Pros: To-the-point, easy to read and informative articles.
Cons: Price. Lacks thorough explanations of Consumer Reports.
Shop Smart Magazine is a new magazine, launched last summer, from the editors of Consumer Reports. Like CR, ShopSmart does not accept ads or freebies so the ratings are not influenced by advertisers. ShopSmart is styled as a shopping magazine geared towards women with the kind of product reviews that Consumer Reports is known for. There are sections on kitchen, home & yard, health & fitness, food, electronics, family, and autos.
ShopSmart is more of a CR light. The articles are shorter, much shorter in many cases and lack the in-depth analysis of CR. For product reviews, ShopSmart generally only lists the very top choices of a certain product and might also mention the very worst brand of a product. Gone is the familiar list of every product and brand tested and how it ranked. Depending on the product being reviewed, however, this is not always a bad thing.
For example, there was a feature on sunglasses. It runs for less than half a page. Most helpful is that the article lists [three] qualities the buyer should look for in sunglasses. Since sunglasses are otherwise such a personal choice depending on style, comfort, use, and price range, it is nearly impossible to choose one or two pairs and say these are great for everyone. So, in this instance, the brief rating and analysis is not a bad thing.

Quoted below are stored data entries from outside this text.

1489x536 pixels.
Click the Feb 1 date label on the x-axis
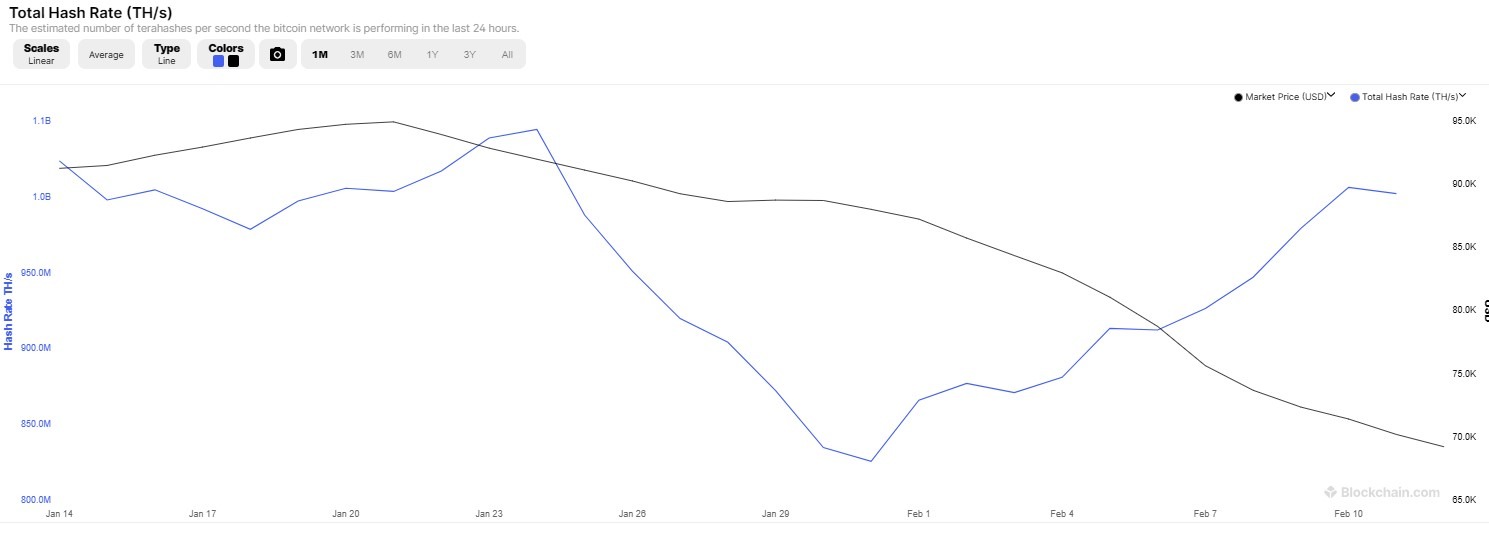[918, 514]
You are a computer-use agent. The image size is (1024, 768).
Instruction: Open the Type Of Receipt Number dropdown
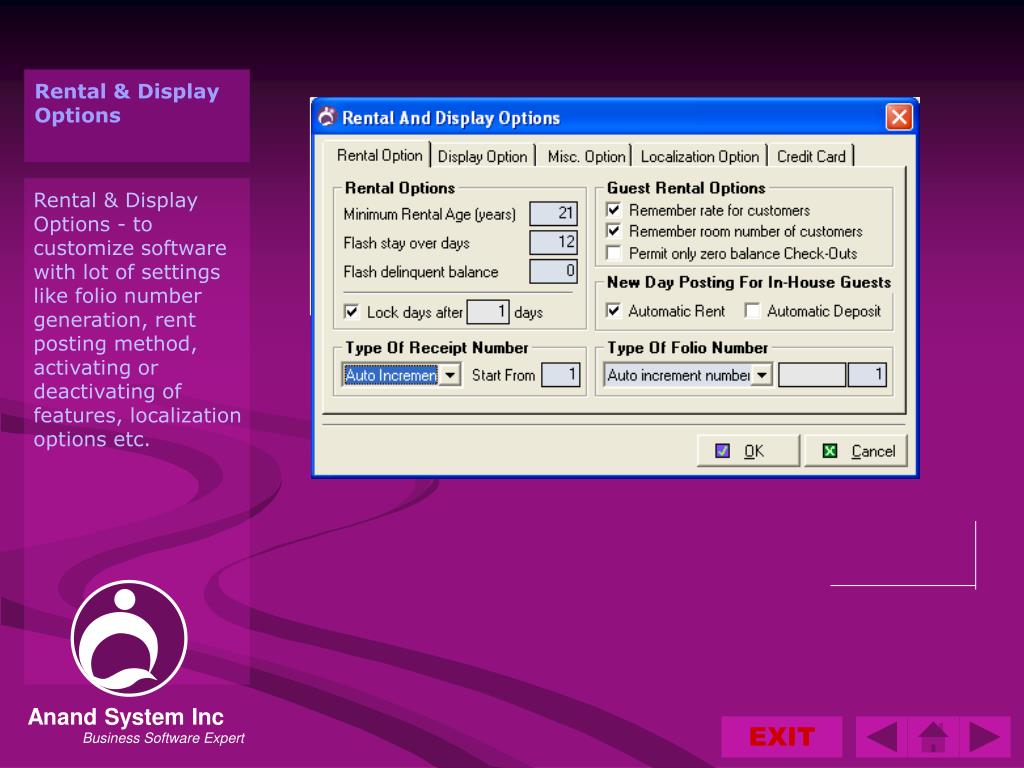click(450, 376)
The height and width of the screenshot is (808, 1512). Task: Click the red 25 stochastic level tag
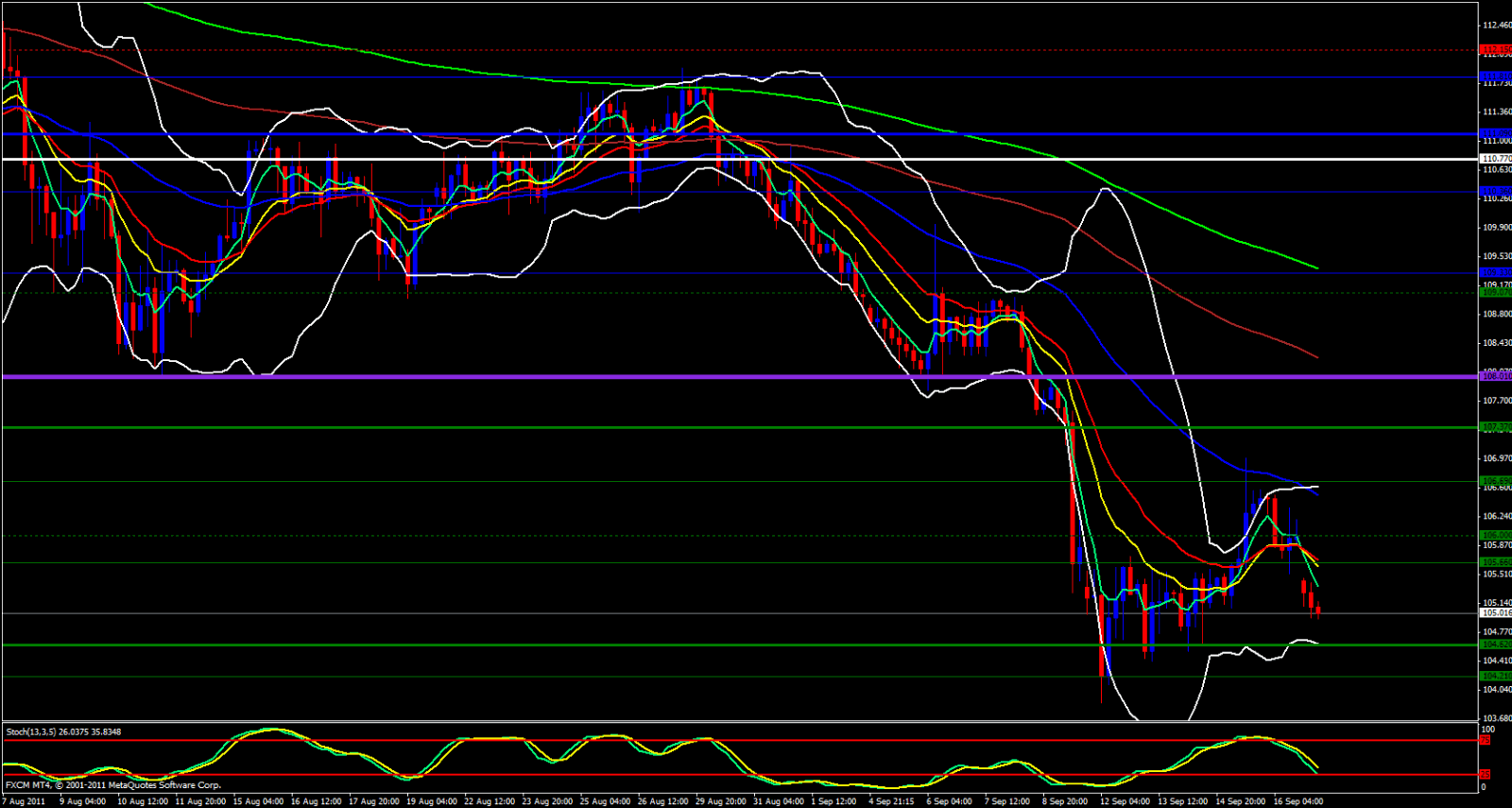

The layout of Shop Smart is much more appealing than Consumer Reports. The short summary articles make for easy reading, but if you want the thorough analysis of CR, you wont find it here. I dont doubt that the editors did a full testing of the products,and the article will often say how many items were tested and how many out of those are being featured. They just dont include all of that in the magazine. You get the abridged review.
There are also many generalized advice articles like Five ways to shop smarter or how to save money at big warehouse stores and a great feature on shopping the outlet centers. I find these articles helpful and I like that they are very to-the-point. There is usually one travel feature and advice on on-line shopping. One 2-page feature is called New stuff we love. This is just a random list of good new products. In the Spring 2007 issue, the hot new items were DunkinDonuts cookies, Origins Polyester Microfiber Fabric Table Cloth, Lands End, LL Bean, and Stafford Pinpoint Oxfords, and Energizer Energi to Go Instant Cell Phone Charger. The page also listed Not so hot new items: veggie chips, laundry detergents with fabric softener, and Kelloggs Special K Protein Water. So, although the reviews are only a few sentences, I now wont bother trying out the detergents that include softener.
There was a nice article about "charitable" purchases. Like the Pink Ribbon products where some proceeds are donated to breast cancer research, or the RED campaign that supports AIDS research and treatment. Some of the tips are common sense - it's much more effective to just make a donation to the charity - but if you are in the market for the item anyway, you can also help your cause. The article also cautions that some donation programs are capped at a certain amount, but the products will still be out there for sale even after the donation level has been reached, so you may think 10 cents of your purchase price is going to the cause, when the promotion is actually over. This is one of the articles that left me wanting more. There are so many of these products and promotions out there but only a handful were mentioned. Three shopping-for-good websites were listed but there was not a lot of information about how to find other such products, or how to check on a promotion and find out how much is really being donated.
Similarly, there was an interesting article about organic beauty products. Some of the best known, such as Kiss My Face and Alba, are actually barely organic. A handful of products were mentioned that are wholly organic, along with some information about ingredients.
Overall, a lot of information is packed into this little magazine and the short, breezy articles are a fun and easy read. I would generally recommend this magazine, unless you like thorough reviews on everything. I wouldnt look to ShopSmart for help choosing a car or a high-tech camera. But for everyday items it is useful.
The cover price is $5.99(!), but remember, there are no ads, so readers pay the whole price of publishing. I bought my copies at Half Price Books for $3 each. (LOVE Half Price Books!)
Even with the lack of depth in some reviews, I do enjoy perusing this magazine. It's a quick and easy read for those times when I'm operating with a short attention span. It would be hard to pay $6 at the newsstand, unless there were several product reviews that I was particularly interested in covered in the issue. I couldnt find subscription information in the magazine. I later read an article about the magazine that said they don't offer subscriptions. This is not so bad - if you have to buy it on the newsstand, you can browse first and see if there are enough items of interest to justify paying $6.